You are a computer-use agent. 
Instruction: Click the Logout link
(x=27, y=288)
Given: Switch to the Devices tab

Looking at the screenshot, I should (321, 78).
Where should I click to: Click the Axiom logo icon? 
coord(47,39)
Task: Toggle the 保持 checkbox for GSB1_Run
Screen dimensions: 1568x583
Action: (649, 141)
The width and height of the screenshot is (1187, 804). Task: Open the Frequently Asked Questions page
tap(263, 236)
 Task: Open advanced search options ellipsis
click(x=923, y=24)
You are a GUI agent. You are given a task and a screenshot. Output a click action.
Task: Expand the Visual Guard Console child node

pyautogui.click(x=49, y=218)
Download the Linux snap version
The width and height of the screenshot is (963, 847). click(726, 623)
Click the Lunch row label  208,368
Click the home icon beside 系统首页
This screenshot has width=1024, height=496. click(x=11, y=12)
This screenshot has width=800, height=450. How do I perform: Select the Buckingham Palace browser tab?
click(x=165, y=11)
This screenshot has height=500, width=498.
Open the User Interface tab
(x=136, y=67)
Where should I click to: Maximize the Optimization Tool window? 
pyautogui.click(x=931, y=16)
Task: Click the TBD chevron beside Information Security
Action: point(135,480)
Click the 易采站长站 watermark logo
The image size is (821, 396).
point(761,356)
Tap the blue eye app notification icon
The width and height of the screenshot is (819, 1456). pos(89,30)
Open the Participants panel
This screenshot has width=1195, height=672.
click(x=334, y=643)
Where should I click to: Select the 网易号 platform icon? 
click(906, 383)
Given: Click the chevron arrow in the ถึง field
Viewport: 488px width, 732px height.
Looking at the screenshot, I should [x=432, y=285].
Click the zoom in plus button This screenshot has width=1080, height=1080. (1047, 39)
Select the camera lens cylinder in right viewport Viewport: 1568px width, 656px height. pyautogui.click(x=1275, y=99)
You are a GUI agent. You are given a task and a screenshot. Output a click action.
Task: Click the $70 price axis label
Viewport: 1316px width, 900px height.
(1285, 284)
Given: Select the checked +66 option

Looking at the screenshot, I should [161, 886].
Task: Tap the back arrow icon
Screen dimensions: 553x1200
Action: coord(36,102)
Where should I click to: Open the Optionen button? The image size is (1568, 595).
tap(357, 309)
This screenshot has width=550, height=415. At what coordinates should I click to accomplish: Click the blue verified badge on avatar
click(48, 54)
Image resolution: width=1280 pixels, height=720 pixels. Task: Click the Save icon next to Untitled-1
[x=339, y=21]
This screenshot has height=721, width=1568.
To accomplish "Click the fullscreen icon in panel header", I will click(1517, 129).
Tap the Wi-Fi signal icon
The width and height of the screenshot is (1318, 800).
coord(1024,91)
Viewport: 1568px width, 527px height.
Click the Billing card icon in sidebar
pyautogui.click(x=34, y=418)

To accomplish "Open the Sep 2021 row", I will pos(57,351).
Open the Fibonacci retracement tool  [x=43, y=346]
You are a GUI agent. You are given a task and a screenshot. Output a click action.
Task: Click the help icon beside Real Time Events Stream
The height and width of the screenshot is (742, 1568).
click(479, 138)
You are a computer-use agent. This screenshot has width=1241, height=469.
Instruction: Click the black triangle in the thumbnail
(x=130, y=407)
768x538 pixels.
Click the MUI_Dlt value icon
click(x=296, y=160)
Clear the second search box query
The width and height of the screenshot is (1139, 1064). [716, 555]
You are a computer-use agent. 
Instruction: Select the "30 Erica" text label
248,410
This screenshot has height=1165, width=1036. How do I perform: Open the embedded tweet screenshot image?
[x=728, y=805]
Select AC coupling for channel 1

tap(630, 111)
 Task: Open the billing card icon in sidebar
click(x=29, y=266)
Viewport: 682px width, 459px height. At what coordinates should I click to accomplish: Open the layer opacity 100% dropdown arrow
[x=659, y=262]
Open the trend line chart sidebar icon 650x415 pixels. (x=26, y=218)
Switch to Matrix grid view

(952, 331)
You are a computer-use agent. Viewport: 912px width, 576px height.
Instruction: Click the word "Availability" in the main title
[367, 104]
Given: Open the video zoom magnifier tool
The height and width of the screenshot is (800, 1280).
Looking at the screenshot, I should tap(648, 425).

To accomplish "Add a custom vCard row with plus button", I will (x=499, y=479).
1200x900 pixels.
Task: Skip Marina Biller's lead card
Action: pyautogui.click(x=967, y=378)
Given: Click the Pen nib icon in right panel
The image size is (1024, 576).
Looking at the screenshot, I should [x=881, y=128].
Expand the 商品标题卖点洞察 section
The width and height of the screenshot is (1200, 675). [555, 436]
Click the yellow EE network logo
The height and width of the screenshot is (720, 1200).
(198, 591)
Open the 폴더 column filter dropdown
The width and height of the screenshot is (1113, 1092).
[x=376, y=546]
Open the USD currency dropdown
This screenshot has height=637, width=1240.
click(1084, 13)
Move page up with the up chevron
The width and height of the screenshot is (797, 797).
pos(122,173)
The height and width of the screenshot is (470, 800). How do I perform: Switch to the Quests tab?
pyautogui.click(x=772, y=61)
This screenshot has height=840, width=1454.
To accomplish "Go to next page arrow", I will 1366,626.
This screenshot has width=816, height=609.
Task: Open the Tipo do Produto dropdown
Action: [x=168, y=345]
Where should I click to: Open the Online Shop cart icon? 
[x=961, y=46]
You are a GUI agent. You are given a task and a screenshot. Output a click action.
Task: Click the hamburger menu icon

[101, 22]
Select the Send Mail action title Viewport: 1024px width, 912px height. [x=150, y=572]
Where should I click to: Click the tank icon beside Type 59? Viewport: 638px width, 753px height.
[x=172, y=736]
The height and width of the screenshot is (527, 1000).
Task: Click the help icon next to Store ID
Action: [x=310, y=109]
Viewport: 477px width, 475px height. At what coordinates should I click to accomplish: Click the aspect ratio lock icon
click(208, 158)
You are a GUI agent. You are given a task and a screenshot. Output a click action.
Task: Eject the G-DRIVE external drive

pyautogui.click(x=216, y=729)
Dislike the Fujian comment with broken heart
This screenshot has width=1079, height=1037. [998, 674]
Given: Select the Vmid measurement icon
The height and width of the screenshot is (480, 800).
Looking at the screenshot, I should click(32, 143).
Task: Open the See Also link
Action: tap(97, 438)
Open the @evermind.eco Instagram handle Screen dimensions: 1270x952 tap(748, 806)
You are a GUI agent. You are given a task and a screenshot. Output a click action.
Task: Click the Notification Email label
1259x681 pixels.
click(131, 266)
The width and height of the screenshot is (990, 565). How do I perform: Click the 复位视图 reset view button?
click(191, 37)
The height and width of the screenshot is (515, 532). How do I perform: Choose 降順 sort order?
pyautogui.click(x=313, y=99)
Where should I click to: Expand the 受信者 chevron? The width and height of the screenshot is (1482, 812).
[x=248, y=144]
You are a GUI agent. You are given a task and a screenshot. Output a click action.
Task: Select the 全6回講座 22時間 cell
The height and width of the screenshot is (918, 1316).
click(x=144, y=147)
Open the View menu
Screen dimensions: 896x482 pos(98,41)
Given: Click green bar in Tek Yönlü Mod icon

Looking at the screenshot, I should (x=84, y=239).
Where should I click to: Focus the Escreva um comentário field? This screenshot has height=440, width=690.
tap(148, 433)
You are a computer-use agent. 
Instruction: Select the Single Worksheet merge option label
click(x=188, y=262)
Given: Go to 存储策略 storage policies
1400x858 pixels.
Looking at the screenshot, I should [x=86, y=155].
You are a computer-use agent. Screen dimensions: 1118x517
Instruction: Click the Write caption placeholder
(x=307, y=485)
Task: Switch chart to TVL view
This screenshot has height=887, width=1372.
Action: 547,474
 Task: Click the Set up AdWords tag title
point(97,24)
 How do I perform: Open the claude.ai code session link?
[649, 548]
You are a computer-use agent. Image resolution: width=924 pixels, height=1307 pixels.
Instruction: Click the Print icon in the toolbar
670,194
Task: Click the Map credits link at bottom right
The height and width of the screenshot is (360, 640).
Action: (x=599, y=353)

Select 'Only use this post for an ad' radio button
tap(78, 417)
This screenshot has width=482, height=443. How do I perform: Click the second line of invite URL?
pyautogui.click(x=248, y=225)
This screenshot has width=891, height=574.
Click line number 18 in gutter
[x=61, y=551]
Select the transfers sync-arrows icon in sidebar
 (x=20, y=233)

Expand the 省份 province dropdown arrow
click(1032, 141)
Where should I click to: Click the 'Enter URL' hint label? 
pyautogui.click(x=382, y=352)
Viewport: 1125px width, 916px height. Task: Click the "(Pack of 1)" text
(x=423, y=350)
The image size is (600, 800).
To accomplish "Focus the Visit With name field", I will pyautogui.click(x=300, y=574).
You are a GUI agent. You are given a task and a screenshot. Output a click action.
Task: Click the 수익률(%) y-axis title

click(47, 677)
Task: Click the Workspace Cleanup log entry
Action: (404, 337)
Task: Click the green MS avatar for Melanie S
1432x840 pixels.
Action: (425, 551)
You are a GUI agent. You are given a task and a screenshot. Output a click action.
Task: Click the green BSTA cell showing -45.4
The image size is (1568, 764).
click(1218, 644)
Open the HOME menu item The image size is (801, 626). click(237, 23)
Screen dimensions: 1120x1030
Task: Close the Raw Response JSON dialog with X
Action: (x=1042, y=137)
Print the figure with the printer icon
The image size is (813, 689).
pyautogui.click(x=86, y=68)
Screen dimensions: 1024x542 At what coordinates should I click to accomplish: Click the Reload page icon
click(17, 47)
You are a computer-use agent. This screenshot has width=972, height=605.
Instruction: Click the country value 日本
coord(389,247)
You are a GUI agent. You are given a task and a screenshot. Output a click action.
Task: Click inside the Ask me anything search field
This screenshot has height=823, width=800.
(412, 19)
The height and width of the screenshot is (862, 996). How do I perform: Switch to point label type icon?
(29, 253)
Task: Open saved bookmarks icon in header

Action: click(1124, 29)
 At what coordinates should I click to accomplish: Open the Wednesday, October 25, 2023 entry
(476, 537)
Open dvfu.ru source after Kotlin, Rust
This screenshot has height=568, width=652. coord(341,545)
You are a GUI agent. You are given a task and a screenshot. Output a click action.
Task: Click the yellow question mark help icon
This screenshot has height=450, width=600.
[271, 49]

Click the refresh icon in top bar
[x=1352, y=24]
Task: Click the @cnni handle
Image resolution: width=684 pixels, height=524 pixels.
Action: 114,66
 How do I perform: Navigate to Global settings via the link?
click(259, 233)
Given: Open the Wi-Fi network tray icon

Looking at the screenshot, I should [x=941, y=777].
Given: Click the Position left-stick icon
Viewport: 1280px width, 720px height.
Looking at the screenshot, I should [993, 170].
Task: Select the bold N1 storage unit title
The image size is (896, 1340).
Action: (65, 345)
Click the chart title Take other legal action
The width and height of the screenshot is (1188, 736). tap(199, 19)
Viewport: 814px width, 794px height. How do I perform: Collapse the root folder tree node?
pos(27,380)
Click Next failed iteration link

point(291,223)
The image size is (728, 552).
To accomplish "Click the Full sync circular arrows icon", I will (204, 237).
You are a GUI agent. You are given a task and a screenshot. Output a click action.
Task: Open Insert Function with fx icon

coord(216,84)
□ □ □
▶ **Goal of the exercise**
All lines in the data that contain the word "storage" should be copied.

▶ **Result for this task**
Given: Go to 存储策略 storage policies
Task: Select the bold N1 storage unit title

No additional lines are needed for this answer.